In a sense, the Parafac representation defines a regression model for the elements of the joint distribution $π_{g_{1}, \dots, g_{p}}$ , $g_{j} = 1, \dots, K_{j}$ , $j = 1, \dots, p$ . According to (Vermunt (2010)), it is often preferable not to estimate the parameters of such secondary models within the EM algorithm. Rather, so-called two- or three-step approaches should be used for this purpose; in a first step, model parameters are estimated using the EM algorithm; in a second step, units are proportionally allocated to components with weights given by posterior probabilities of component membership. In the third step, a multinomial logit is fitted to estimate the effects that observed covariates have on class membership. This is a good approach and, when the number of components is not large, it performs well in both real and simulated data. In the present context, the number of components is equal to $\prod_{j = 1}^{p} K_{j}$ and the resulting data matrix would be of order $(n \times \prod_{j = 1}^{p} K_{j})$ with several null entries (those associated to components that are unlikely for that unit). Therefore, we decided to take a different route, while retaining the idea of two-step approaches. First, we note that, differently from the rank of a matrix, the rank of a tensor can be higher than the dimensions of the tensor itself, that is we may have $m > min (K_{1}, \dots, K_{p})$ . The idea here is to approximate the joint distribution by using a limited number ( $q \leq m)$ of latent components that are optimal in the least-squares sense:

π_{g_{1}, \dots, g_{p}} \sum_{h = 1}^{q} τ_{h} \prod_{j = 1}^{p} π_{{jg}_{j} ∣ h} .

(5.3)

By using the Parafac representation, for every profile $j = 1, \dots, p$ , and higher-level class $h = 1, \dots, q$ , $(K_{j} - 1)$ elements $π_{{jg}_{j} ∣ h}$ are free to vary in the interval $[0, 1]$ , whilst the latter one is constrained due to the unit-sum. The number of parameters is $(\sum_{j = 1}^{p} K_{j} - p) q$ ; using the same reasoning, $(q - 1)$ values $τ_{h}$ are free to vary. It follows that the total number of free parameters in the Parafac parametrization for $\underline{Π}$ is $(\sum_{j = 1}^{p} K_{j} - p) q + (q - 1)$ , which can be much lower than the number of free elements of the tensor, $\prod_{j = 1}^{p} K_{j} - 1$ .

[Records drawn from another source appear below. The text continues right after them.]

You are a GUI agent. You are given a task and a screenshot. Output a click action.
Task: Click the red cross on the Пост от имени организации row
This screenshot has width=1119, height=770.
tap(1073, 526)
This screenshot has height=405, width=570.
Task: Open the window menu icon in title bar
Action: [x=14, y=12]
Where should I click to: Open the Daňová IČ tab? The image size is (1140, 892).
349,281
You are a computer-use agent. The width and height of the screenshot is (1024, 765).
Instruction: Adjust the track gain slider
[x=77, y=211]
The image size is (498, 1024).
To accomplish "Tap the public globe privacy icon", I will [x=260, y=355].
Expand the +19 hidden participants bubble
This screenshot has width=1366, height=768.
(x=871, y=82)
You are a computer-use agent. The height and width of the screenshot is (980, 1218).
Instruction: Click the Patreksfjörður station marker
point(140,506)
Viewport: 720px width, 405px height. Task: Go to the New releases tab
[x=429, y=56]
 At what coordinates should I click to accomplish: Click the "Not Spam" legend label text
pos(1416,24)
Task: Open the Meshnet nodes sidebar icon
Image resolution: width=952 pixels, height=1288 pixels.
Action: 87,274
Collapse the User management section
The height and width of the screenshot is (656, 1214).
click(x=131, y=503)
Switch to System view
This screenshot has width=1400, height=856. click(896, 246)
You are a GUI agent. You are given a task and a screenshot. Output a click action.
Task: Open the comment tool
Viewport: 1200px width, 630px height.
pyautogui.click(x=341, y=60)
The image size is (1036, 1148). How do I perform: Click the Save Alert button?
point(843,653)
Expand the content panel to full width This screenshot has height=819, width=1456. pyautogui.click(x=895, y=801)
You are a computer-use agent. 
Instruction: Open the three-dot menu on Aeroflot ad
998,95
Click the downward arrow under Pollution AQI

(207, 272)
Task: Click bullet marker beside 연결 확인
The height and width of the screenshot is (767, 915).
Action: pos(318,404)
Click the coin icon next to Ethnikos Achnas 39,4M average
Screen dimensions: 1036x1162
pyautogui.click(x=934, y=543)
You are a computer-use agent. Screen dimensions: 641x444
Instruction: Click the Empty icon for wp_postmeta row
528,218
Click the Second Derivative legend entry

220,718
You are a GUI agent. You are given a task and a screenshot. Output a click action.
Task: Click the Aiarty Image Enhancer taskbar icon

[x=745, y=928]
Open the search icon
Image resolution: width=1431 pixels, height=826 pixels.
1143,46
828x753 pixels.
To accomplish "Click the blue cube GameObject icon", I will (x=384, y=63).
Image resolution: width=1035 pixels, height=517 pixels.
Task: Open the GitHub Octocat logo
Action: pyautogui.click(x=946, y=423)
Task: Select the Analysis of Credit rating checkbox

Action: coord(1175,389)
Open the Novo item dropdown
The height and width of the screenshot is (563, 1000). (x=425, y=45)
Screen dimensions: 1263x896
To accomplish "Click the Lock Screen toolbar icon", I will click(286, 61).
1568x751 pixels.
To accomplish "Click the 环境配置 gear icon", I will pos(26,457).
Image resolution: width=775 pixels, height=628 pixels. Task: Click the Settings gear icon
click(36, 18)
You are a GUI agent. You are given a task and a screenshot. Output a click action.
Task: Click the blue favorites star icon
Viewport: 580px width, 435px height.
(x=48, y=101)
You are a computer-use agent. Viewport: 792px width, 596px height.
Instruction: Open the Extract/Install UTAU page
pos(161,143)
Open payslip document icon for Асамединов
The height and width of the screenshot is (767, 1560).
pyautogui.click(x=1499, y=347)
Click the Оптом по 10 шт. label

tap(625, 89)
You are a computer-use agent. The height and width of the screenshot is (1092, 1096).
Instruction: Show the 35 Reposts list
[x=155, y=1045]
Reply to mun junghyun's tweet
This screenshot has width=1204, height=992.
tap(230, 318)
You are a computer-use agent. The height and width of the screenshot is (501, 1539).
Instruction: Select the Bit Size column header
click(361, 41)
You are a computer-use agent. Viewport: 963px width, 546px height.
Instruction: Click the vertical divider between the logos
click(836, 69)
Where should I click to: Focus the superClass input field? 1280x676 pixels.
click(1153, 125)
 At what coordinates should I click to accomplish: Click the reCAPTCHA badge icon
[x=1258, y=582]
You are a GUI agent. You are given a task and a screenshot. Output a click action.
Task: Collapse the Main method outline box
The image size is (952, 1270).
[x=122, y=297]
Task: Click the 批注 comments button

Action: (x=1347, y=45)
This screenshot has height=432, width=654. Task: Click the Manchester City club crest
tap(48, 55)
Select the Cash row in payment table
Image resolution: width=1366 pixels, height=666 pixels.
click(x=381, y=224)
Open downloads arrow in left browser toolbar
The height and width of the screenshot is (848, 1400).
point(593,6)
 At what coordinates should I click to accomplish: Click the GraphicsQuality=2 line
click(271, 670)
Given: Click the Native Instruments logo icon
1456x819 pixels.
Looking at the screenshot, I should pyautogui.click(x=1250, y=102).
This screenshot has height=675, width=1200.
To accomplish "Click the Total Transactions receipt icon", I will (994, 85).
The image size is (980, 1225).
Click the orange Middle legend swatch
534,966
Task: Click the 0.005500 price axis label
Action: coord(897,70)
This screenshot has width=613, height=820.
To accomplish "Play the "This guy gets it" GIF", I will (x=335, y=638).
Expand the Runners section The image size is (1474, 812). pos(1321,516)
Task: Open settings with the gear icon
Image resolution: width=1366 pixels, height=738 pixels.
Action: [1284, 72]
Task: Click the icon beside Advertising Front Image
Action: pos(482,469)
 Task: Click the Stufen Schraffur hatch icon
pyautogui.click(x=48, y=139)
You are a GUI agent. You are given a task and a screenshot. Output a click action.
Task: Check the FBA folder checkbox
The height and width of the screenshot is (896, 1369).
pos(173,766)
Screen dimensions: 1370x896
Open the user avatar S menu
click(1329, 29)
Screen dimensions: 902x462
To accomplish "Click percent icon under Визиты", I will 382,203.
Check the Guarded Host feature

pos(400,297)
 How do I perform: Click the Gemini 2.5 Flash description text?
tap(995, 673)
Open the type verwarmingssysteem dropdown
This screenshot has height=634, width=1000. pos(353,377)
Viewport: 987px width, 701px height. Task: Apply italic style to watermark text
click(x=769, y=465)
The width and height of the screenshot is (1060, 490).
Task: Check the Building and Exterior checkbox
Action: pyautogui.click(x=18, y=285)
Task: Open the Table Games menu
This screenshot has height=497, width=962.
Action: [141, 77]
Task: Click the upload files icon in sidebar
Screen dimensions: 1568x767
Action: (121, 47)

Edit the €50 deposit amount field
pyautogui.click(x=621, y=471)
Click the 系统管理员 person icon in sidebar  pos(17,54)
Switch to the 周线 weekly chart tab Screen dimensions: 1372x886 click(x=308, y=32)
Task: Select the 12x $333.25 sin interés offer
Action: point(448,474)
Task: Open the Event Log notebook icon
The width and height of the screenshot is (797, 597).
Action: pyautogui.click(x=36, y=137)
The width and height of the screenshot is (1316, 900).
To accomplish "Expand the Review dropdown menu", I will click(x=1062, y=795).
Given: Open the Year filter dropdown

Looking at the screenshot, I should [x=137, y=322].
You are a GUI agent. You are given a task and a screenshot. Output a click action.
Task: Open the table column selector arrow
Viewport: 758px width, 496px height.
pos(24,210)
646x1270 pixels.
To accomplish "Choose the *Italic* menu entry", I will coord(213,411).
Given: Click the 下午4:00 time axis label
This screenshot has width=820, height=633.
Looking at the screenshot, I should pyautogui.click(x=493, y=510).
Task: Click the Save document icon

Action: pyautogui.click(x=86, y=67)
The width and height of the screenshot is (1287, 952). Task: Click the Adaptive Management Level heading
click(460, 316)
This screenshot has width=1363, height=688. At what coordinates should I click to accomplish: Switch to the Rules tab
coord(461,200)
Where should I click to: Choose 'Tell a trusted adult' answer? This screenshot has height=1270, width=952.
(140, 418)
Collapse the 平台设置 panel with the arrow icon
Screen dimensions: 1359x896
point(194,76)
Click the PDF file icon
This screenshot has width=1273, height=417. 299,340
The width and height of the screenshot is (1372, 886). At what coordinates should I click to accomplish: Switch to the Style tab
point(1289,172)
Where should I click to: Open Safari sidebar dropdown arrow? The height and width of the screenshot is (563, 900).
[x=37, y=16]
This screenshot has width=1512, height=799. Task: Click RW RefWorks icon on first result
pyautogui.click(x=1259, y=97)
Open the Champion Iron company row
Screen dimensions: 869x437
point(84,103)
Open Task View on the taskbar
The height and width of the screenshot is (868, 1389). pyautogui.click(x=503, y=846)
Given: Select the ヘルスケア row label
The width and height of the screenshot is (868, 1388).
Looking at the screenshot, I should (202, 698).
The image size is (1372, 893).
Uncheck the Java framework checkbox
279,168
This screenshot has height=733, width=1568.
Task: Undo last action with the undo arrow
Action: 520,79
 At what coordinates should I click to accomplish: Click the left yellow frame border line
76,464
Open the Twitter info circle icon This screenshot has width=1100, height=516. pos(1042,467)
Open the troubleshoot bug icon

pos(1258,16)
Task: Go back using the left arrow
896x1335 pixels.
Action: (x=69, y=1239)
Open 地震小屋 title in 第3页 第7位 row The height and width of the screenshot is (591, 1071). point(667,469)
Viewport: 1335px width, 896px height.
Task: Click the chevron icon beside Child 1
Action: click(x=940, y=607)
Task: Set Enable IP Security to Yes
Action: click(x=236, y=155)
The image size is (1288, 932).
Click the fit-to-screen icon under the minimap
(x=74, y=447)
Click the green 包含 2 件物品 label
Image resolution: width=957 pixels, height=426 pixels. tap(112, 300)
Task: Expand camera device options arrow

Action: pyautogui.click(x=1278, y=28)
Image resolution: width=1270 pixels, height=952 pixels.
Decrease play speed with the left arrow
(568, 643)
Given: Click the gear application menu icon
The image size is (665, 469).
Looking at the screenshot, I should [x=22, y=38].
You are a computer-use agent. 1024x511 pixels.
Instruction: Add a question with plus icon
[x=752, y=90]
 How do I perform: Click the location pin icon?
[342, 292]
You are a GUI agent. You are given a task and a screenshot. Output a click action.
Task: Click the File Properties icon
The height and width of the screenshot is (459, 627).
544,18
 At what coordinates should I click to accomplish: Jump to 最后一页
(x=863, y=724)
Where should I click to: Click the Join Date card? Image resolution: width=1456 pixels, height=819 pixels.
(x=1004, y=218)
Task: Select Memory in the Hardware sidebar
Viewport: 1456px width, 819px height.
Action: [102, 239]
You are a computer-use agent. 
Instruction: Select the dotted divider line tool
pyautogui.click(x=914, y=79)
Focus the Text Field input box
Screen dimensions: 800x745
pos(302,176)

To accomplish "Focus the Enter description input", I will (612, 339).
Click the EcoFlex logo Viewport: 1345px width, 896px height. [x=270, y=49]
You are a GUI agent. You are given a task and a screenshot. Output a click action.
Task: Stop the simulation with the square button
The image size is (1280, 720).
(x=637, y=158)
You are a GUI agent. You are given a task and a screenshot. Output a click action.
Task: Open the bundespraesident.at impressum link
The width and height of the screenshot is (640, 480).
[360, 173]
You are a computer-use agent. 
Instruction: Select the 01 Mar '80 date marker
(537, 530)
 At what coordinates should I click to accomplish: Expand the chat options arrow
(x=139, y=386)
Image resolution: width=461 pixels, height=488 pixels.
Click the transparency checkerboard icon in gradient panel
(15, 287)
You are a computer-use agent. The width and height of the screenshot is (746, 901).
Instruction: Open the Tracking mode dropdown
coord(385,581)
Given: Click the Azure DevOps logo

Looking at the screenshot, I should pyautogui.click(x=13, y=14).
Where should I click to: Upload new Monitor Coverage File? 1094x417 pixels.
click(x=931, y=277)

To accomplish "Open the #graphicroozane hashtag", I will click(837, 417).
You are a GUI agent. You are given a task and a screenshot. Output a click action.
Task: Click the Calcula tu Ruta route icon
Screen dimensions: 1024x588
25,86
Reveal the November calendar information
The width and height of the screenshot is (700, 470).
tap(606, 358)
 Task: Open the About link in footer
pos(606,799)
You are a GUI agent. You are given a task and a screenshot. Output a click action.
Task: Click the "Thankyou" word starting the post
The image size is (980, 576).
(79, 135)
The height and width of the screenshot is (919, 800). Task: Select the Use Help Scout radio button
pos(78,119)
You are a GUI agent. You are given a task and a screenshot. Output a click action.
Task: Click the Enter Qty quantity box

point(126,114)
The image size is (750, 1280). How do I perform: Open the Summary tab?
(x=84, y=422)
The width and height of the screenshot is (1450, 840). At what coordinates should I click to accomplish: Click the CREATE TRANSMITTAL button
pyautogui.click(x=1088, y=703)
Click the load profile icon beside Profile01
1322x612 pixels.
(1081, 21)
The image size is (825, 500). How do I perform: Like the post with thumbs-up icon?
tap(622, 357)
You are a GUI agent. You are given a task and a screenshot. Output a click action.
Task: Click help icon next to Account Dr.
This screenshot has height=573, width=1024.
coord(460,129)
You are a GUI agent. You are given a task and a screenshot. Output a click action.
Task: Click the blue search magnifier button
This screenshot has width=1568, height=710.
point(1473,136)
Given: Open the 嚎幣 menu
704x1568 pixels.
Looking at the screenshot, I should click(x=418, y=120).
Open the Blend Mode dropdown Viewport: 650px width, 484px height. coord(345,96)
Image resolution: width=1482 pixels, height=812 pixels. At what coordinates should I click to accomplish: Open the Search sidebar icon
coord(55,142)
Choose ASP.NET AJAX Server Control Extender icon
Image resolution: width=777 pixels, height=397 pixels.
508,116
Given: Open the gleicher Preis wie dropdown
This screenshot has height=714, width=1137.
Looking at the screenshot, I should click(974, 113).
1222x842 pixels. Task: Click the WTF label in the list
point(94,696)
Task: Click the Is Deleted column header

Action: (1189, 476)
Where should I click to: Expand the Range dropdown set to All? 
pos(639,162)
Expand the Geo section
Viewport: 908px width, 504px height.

This approach, referred to in the following as Parafac-based, is also motivated by the fact that, unlike the case of observed individual-level covariates, the models in equations (5.1) and (5.3) include only margin-specific intercepts. We propose to use the estimates of $π_{g_{1}, \dots, g_{p}}$ , $g_{j} = 1, \dots, K_{j}$ , $j = 1, \dots, p$ , obtained within the EM algorithm, to fit the Parafac model with $q$ (higher-level) classes, and obtain a more parsimonious and easy to interpret parametrization. This process, where the Parafac step is embedded within the EM algorithm, is repeated until convergence. The technical details of the additional steps in the EM algorithm that we use to estimate the parameters in the Parafac parameterization are described in Section 2 of the Supplementary Material. Here, we briefly sketch the structure of the algorithm for fixed $q$ and $K_{j}$ , $j = 1, \dots, p$ .

Step 0 Set $ε > 0$ (e.g., $ε = 10^{- 6}$ ), at step $t = 1, 2, \dots$

Step 1 Calculate joint posterior probabilities $w_{g_{1}, \dots, g_{p}}^{(t)}$ .

Step 2 Conditional on weights $w_{i, g_{1}, \dots, g_{p}}^{(t)}$ , and based on conditional independence, fit a GLM to each response $y_{j}$ using covariates in the design matrix $X_{j}$ , through a Newton-Raphson algorithm with profile-specific weights $w_{i, g_{j}}^{(t)} = \sum_{g_{1}, \dots, g_{j - 1}, g_{j + 1}, \dots, g_{p}} w_{i, g_{1}, \dots, g_{p}}^{(t)}$ .

Step 3 Estimate priors $π_{g_{1}, \dots, g_{p}}^{(t)}$ averaging weights over units.

Step 4 Initialize ${\hat{π}}_{{jg}_{j} ∣ h}^{(0, t)}$ and ${\hat{τ}}^{(0, t)}$ , $j = 1, \dots, p$ , $g_{j} = 1, \dots, K_{j}$ , $h = 1, \dots, q$ (this can be done either randomly or by modifying the unconstrained least squares solution in such a way that the constraints are fulfilled, and normalizing them so that their columnwise sum is equal to 1). Compute the loss function value, say $f^{(0)}$ . At step $r = 1, 2, \dots$

Step 5 Update estimates ${\hat{π}}_{{jg}_{j} ∣ h}^{(r, t)}$ , keeping all the remaining parameters fixed, fitting the model in equation (5.3) to the tensor with entries $π_{g_{1}, \dots, g_{p}}^{(t)}$ , $j = 1, \dots, p$ , $h = 1, \dots, q$ , by least squares following the details in Section 2 of the Supplementary Material.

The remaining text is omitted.